Consistent with the presence of IL-6 in the supernatant, STAT3 phosphorylation was markedly increased in HepG2 cells and PHH infected with HCMV compared to mock-infected cells (Fig. 3A). In HepG2 cells, STAT3 phosphorylation was detected as early as 2 h post-infection, peaked 1 day post-infection, and decreased thereafter (Fig. 3A). In contrast, STAT3 phosphorylation was detected as early as 2 h post-infection in PHH and peaked again at day 3 post-infection (Fig. 3A). Both HCMV-AD169 and HCMV-DB strains activated STAT3 in HepG2 cells and PHH (Fig. 3A). In contrast to infection with UV-HCMV, ganciclovir pretreatment of the cells did not prevent STAT3 activation in PHH infected with HCMV (Fig. 3A and 3D), indicating that STAT3 activation, like IL-6 production, did require early steps of viral replication. Figure 3 HCMV induces IL-6-mediated activation of the JAK-STAT3 axis in HepG2 cells and PHH.

Since cytokine activation of STAT3 is mediated by upstream Janus kinases (JAKs) [6], we assessed the expression of JAK-1 and JAK-2 in HepG2 cells and PHH infected with HCMV. JAK-1 and/or JAK-2 activation was increased in HepG2 cells and PHH infected with AD169 or HCMV-DB compared to mock-infected cells (Fig. 3B). Pretreatment of HCMV-infected HepG2 cells and PHH with a pan-JAK inhibitor and a STAT3 inhibitor greatly reduced STAT3 phosphorylation (Fig. 3C), indicating activation of a JAK-STAT3 axis in HepG2 cells and PHH infected with HCMV. Since the binding of IL-6 to IL-6R activates STAT3, we directly assessed the role of IL-6R in STAT3 activation in HepG2 cells and PHH.

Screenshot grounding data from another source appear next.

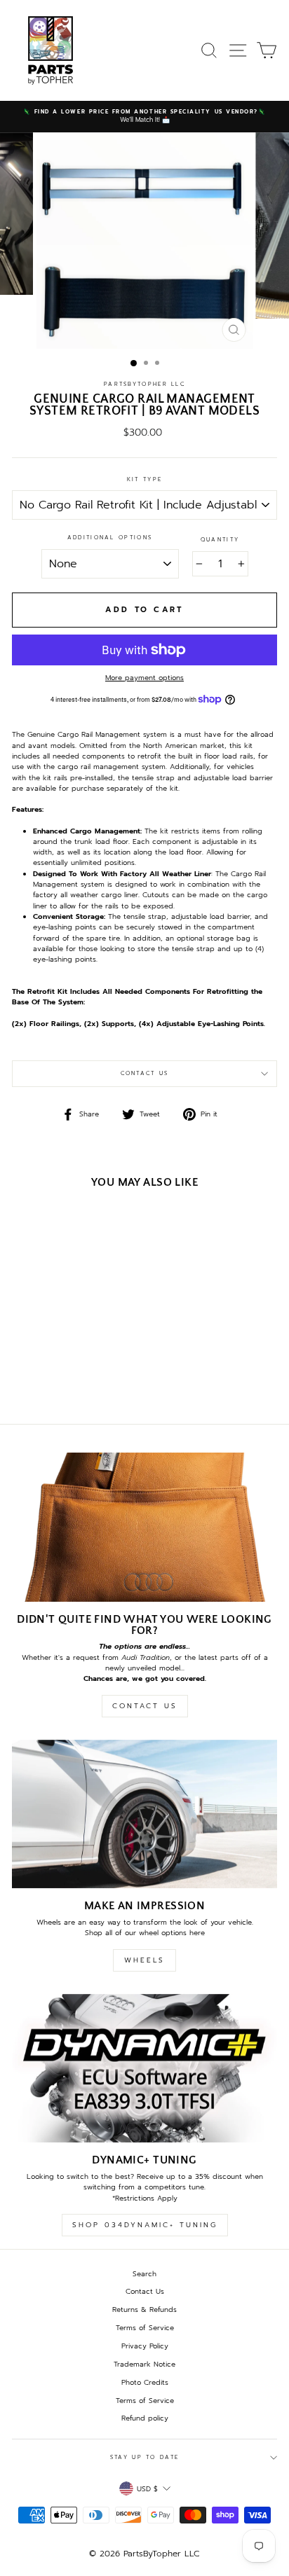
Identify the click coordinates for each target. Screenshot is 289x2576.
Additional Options (109, 537)
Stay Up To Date (144, 2457)
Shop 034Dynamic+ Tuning (144, 2225)
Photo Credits (144, 2382)
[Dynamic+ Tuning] (144, 2068)
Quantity (220, 539)
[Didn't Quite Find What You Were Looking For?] (144, 1527)
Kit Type (144, 479)
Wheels (144, 1960)
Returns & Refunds (144, 2309)
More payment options (144, 677)
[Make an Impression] (144, 1814)
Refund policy (144, 2418)
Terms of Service (145, 2327)
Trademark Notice (144, 2364)
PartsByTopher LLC (144, 384)
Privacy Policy (144, 2346)
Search (144, 2274)
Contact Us (145, 1073)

HCMV infection induced STAT3 activation in both cell types, whereas incubation of HCMV-infected cells with an IL-6R neutralizing antibody decreased STAT3 phosphorylation (Fig. 3C). In contrast, incubation with an EGF receptor (EGFR) neutralizing antibody did not inhibit STAT3 activation by HCMV in HepG2 cells (Fig. 3C). Moreover, incubation of cells with the recombinant glycoprotein gB, which was previously shown to bind to and activate EGFR-mediated pathways [28], failed to activate STAT3 (Fig. 3C). In contrast to infection with Brefeldin_A live HCMV, decreased activation of STAT3 and JAK2 was observed in cells treated with UV-inactivated HCMV (Fig. 3D).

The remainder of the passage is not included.